## What the exercise asks
If a line in the data below contains "target", copy it.

## Records to use
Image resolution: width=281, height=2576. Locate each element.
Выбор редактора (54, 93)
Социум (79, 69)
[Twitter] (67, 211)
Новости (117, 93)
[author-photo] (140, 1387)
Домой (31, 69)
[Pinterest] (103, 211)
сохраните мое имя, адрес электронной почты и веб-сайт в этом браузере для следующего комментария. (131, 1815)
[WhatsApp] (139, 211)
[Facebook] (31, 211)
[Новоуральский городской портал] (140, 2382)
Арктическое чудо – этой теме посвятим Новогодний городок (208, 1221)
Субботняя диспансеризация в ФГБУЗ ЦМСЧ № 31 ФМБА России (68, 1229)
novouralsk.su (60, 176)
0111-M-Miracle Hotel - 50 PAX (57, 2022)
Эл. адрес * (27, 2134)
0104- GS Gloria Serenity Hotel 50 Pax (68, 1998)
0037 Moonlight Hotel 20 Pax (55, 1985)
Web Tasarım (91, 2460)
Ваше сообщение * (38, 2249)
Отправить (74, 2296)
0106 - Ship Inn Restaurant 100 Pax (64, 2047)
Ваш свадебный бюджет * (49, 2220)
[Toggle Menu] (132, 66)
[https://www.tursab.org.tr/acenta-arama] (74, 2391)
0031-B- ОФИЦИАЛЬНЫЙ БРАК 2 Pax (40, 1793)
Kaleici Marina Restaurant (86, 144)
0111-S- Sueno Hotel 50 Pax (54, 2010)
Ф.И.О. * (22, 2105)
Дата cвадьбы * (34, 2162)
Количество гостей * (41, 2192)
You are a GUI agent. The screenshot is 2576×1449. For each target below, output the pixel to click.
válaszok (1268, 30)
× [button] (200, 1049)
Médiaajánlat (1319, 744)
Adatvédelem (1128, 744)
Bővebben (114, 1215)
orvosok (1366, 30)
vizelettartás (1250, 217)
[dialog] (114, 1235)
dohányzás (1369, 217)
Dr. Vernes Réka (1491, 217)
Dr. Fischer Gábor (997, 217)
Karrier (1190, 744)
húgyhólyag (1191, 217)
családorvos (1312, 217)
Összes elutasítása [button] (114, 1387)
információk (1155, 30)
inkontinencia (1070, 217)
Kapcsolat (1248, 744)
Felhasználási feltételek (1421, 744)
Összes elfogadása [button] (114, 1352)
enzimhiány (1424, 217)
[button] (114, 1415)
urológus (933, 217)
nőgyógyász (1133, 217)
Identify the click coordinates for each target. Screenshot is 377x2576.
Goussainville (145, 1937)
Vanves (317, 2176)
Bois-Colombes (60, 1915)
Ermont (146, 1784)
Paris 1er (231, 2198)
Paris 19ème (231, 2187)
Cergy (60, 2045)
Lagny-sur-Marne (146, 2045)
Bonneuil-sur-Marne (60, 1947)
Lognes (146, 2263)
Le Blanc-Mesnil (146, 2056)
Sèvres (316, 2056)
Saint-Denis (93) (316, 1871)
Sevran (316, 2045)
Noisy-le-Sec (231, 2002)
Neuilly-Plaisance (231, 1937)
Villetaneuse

## Completed exercise
You are a GUI agent. The screenshot is 2576×1449. For each target below, output the pixel to click.
Identify the click coordinates for each target. Screenshot is 377x2576.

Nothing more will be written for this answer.